01/10/16 à 09:00 - Mise à jour à 30/09/16 à 15:30

Source: Belga

Environ 30% des hospitalisations de personnes âgées sont liées à une surconsommation, une sous-consommation ou une utilisation inappropriée de médicaments, notamment à cause de doses inadéquates.

La mise en place d'une approche multidisciplinaire permet cependant de diminuer les risques, a indiqué vendredi Anne Spinewine, chercheuse en pharmacie clinique au Louvain Drug Research Institute de l'UCL, lors d'une conférence de presse en marge de la journée internationale des personnes âgées programmée samedi.

Des études révèlent que 15% des personnes âgées de 70 à 79 ans et près de 20% des plus de 80 ans consomment au moins dix médicaments par jour alors que 50 à 60% en prennent au moins cinq quotidiennement. Près d'une personne âgée sur deux reçoit par ailleurs un médicament inapproprié, pour lequel les risques sont supérieurs aux bénéfices.

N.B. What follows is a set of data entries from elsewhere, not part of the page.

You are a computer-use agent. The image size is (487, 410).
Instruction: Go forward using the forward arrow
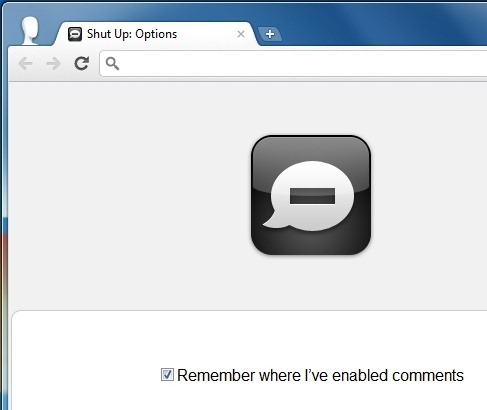54,63
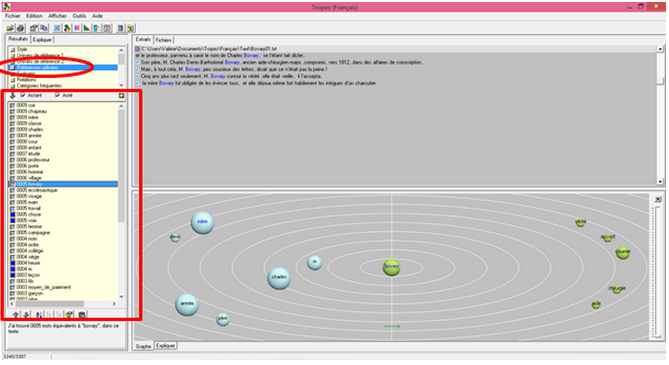
Task: Click the red-green refresh icon beside Acté
Action: [122, 96]
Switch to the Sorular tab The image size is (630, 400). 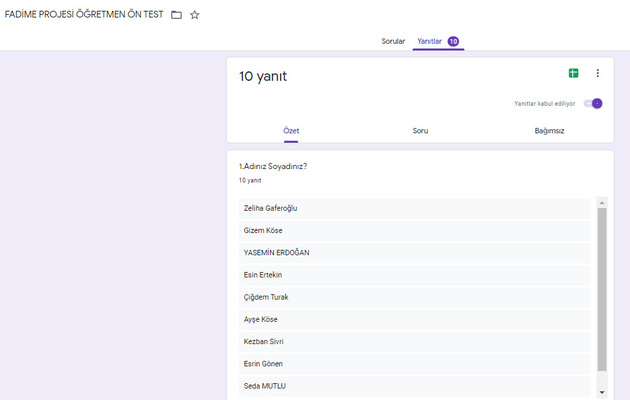(393, 41)
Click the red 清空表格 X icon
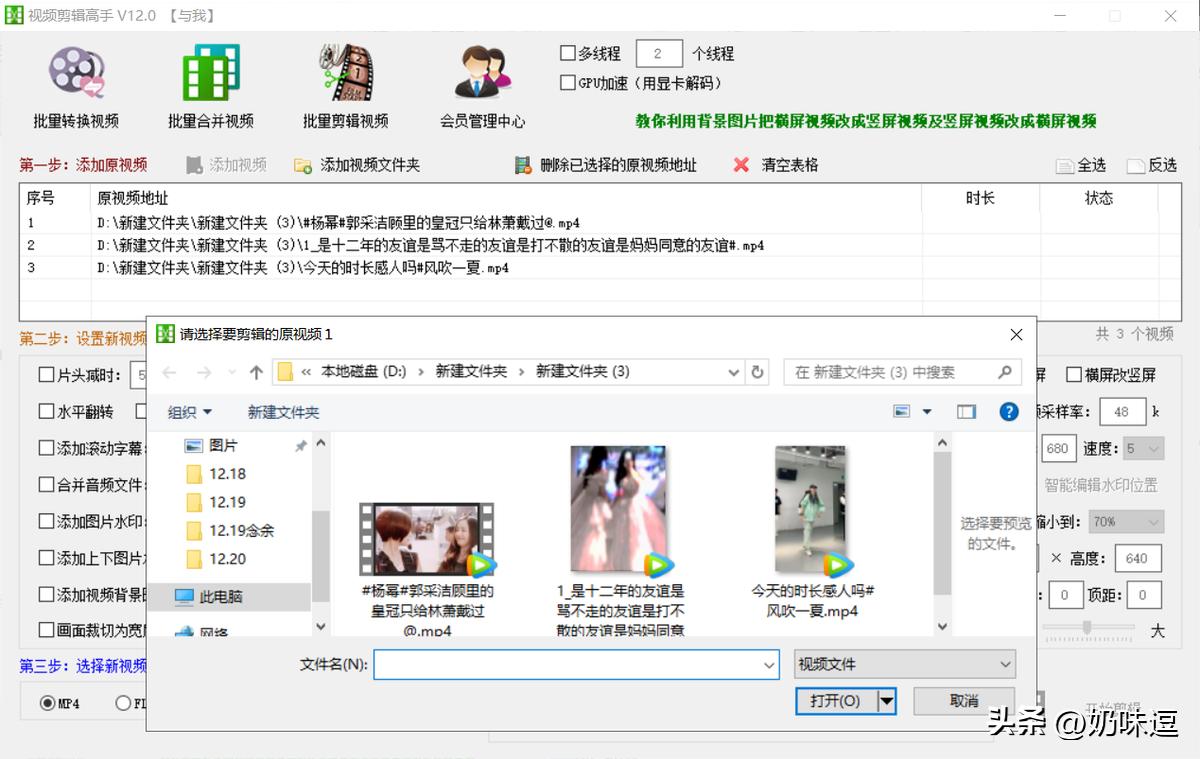The image size is (1200, 759). tap(741, 165)
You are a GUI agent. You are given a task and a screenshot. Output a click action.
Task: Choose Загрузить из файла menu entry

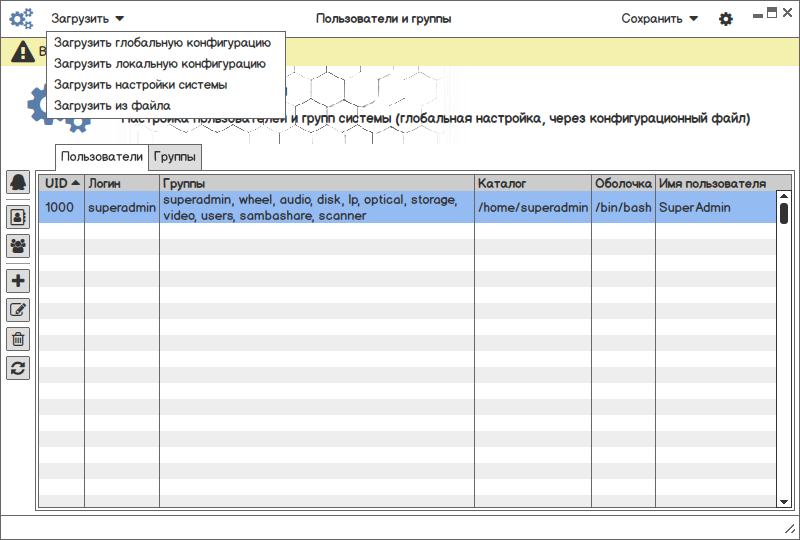(112, 105)
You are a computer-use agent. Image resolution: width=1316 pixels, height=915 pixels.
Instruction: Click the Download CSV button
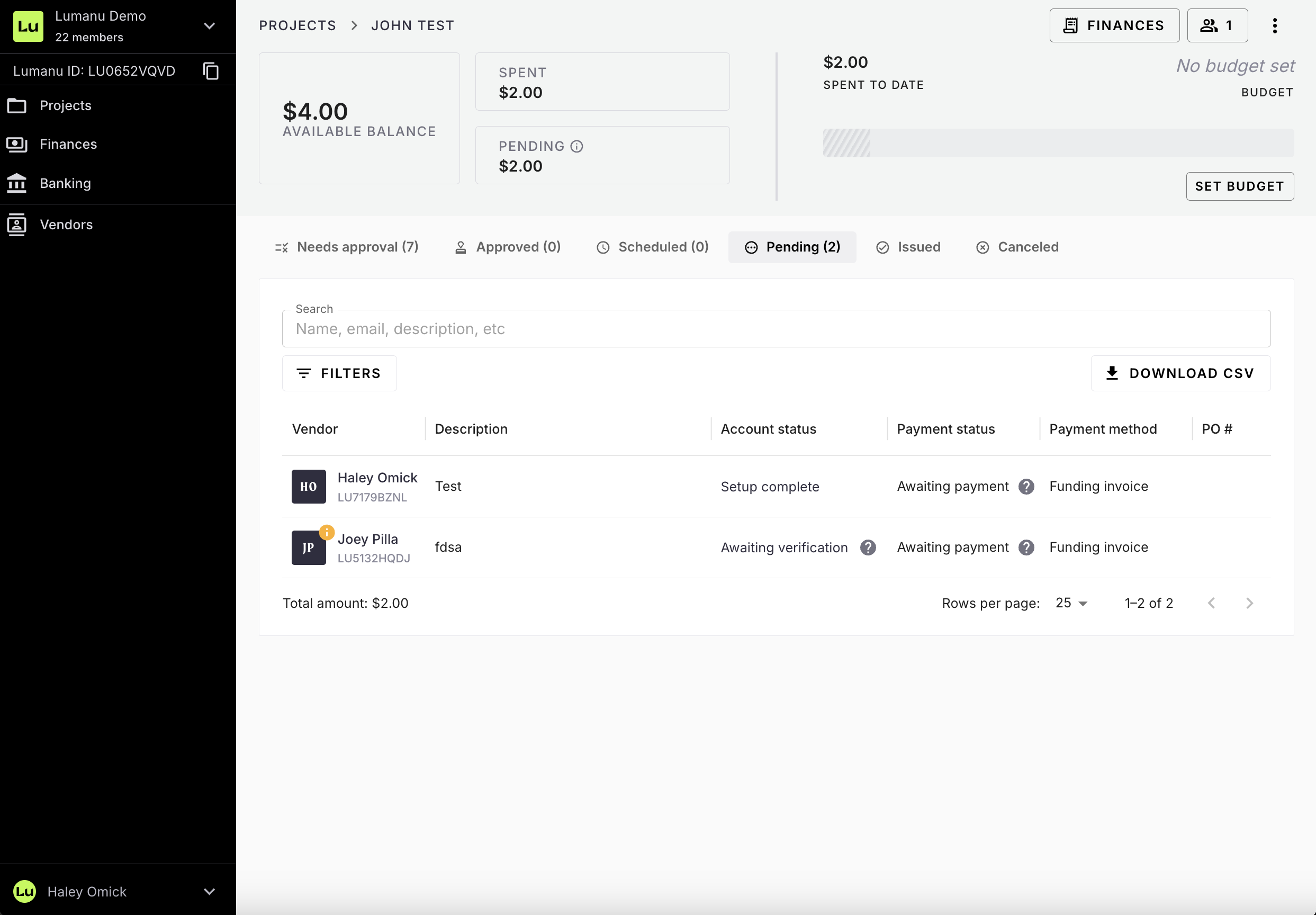pyautogui.click(x=1180, y=373)
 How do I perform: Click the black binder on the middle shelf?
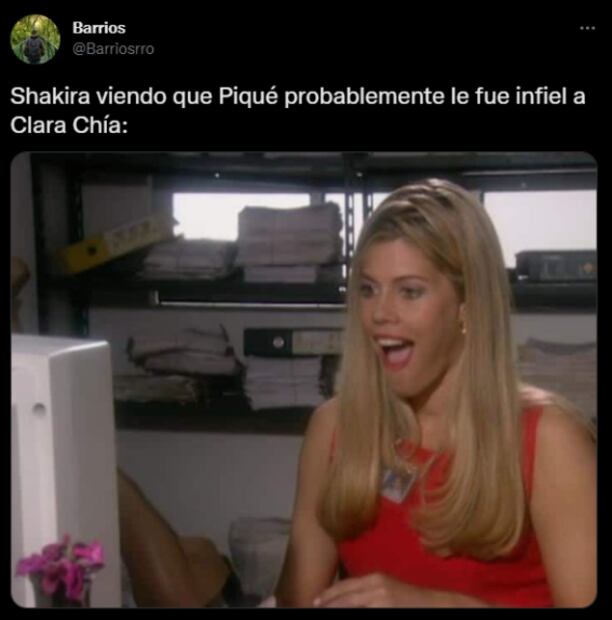coord(293,342)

"Une médication inappropriée augmente les risques d'effets secondaires et d'hospitalisation", commente Anne Spinewine. "On constate par exemple une prise trop élevée d'anti-inflammatoires et de benzodiazépines pour les troubles du sommeil. Les médicaments pour la prévention des accidents vasculaires cérébraux ou des fractures sont par contre souvent omis."

Le Louvain Drug Research Institute de l'UCL étudie plusieurs approches afin de diminuer les risques liés à une mauvaise utilisation des médicaments, comme l'intégration d'un pharmacien clinicien dans le service de gériatrie. "Cela permet d'améliorer la qualité de prescription", explique la chercheuse. "La communication avec le généraliste à la sortie de l'hôpital contribue également à un meilleur suivi."

Le groupe participe par ailleurs à deux projets (OPERAM et COME-ON) destinés à corriger la médication des personnes âgées grâce à un logiciel ou à des concertations entre les différents acteurs de la santé (médecins généralistes, pharmaciens, infirmiers). "Les résultats préliminaires sont positifs", précise Anne Spinewine. "Des recommandations seront ensuite transmises aux autorités de la santé."